Do you have a special insight about the world? Well, you can turn that insight into a product and then you can turn the product into a business. It’s all incredibly hard to do, but let’s be honest; that’s what many of you have signed up for.

There are two things you can do that meaningfully increase your chance of success. First, positioning.

A positioning statement is an internal document for clarifying the main idea of your business

Nail the basics of positioning by filling in the following: (PRODUCT NAME) is for (TARGET USER) who needs to (PROBLEM TO BE SOLVED) and feel (FEELINGS) while they do it. (PRODUCT NAME) is based on the (ADJECTIVE) idea that (UNIQUE INSIGHT). It will win because (REASONS).

Now, this is not a customer facing tag line at all. It’s a tool to focus all the work inside the team. Companies with clear positioning statements spend smarter. They nail their product design more often and they take less time and cash to accumulate happy customers. If your statement isn’t perfect right off the bat, relax. You can iterate this over time. It’s a prototype.

The black box puts what your business does in clear, simple terms

Second, the black box. In his excellent book, High Output Management, Andy Grove used a very simple cartoon to illustrate practically any kind of business, as seen above. Inputs go into the black box. Processes happen inside the box and output comes out of the box. This cartoon can describe any product or service.

**Recorded data:**
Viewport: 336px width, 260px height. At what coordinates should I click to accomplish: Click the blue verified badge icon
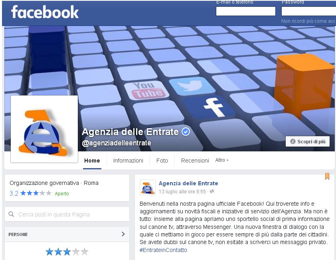[186, 132]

**Requests:**
#1 Please condense the paragraph beginning "Now, this is not a customer facing tag line" from the passage on positioning and the black box into a short bulleted list that keeps its main facts.
#2 From the passage on positioning and the black box, extract the portion that starts at the words "Now, this is" and ends after the words "product or service.", without changing anything.

**Written answers:**
#1
- The positioning statement is not a customer-facing tagline. It is a tool for focusing the team's internal work.
- Companies with clear positioning statements spend more wisely, get their product design right more often, and need less time and cash to gain happy customers.
- The statement doesn't have to be perfect at first. It is a prototype you can refine over time.

#2
Now, this is not a customer facing tag line at all. It’s a tool to focus all the work inside the team. Companies with clear positioning statements spend smarter. They nail their product design more often and they take less time and cash to accumulate happy customers. If your statement isn’t perfect right off the bat, relax. You can iterate this over time. It’s a prototype.

The black box puts what your business does in clear, simple terms

Second, the black box. In his excellent book, High Output Management, Andy Grove used a very simple cartoon to illustrate practically any kind of business, as seen above. Inputs go into the black box. Processes happen inside the box and output comes out of the box. This cartoon can describe any product or service.